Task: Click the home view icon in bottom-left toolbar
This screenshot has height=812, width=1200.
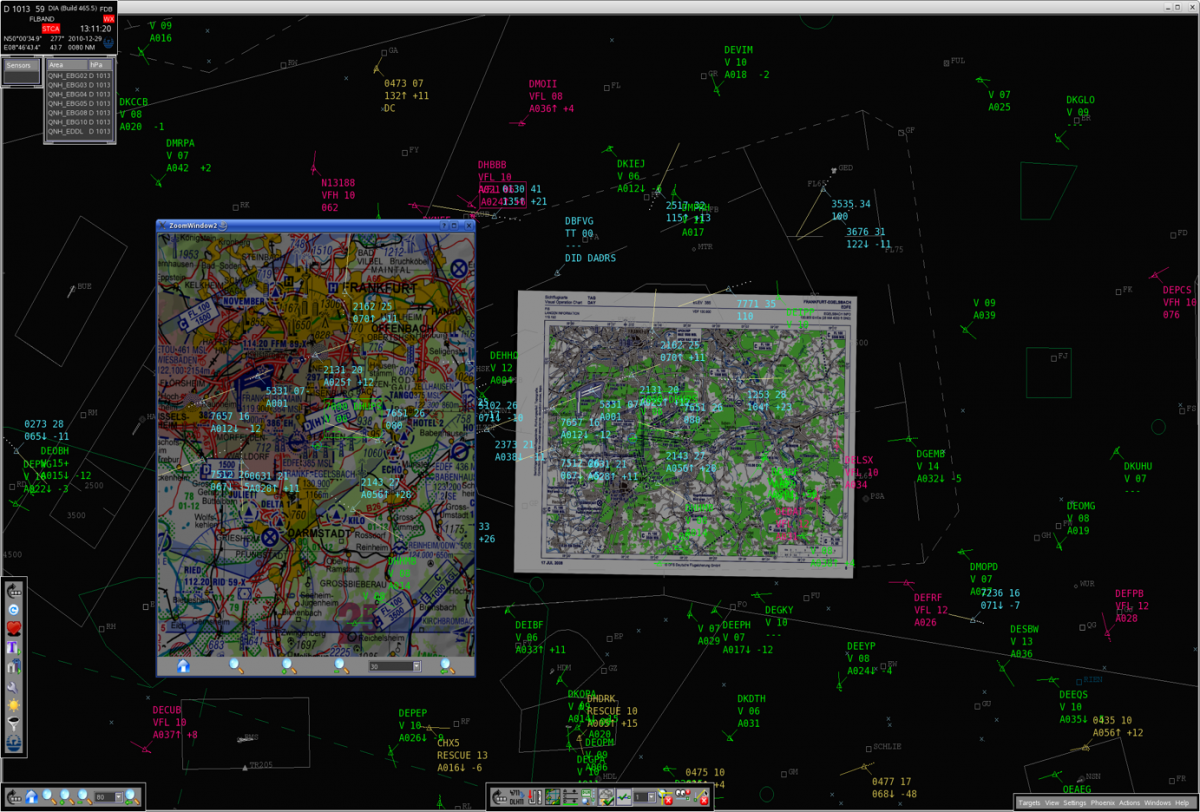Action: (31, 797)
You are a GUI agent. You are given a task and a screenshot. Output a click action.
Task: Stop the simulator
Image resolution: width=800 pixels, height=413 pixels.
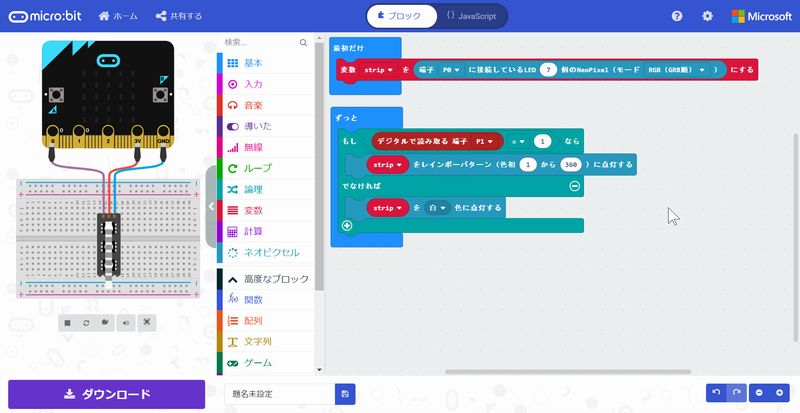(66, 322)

•••

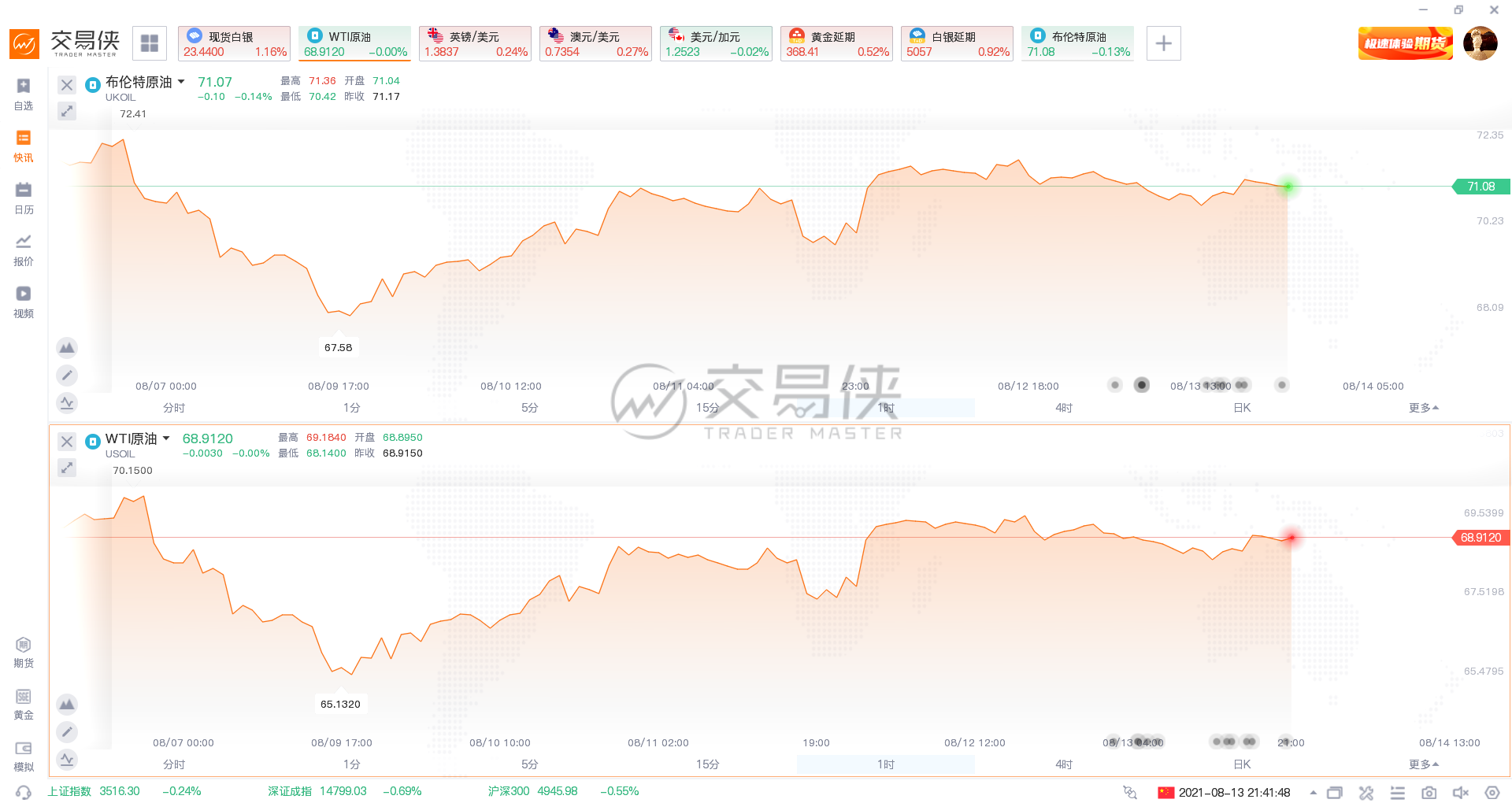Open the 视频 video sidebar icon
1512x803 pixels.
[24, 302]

•••

**Problem details**
What belongs in the answer is each line above from the line with "Task: Click the" to the line with "Task: Stop the simulator", inclusive, reproduced exactly and free of pictures.

**Task output**
Task: Click the home view icon in bottom-left toolbar
This screenshot has height=812, width=1200.
Action: (31, 797)
You are a GUI agent. You are given a task and a screenshot. Output a click action.
Task: Stop the simulator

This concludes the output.